Hydrologic models are conventionally constrained and evaluated using point measurements of streamflow, which represent an aggregated catchment measure. As a consequence of this single objective focus, model parametrization and model parameter sensitivity typically do not reflect other aspects of catchment behavior. Specifically for distributed models, the spatial pattern aspect is often overlooked. Our paper examines the utility of multiple performance measures in a spatial sensitivity analysis framework to determine the key parameters governing the spatial variability of predicted actual evapotranspiration (AET).
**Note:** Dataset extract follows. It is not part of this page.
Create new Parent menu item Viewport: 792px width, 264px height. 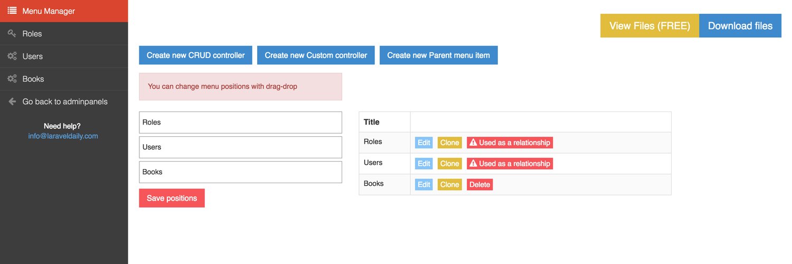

The Latin hypercube one-at-a-time (LHS-OAT) sampling strategy with multiple initial parameter sets was applied using the mesoscale hydrologic model (mHM) and a total of 17 model parameters were identified as sensitive. The results indicate different parameter sensitivities for different performance measures focusing on temporal hydrograph dynamics and spatial variability of actual evapotranspiration. While spatial patterns were found to be sensitive to vegetation parameters, streamflow dynamics were sensitive to pedo-transfer function (PTF) parameters. Above all, our results show that behavioral model definitions based only on streamflow metrics in the generalized likelihood uncertainty estimation (GLUE) type methods require reformulation by incorporating spatial patterns into the definition of threshold values to reveal robust hydrologic behavior in the analysis.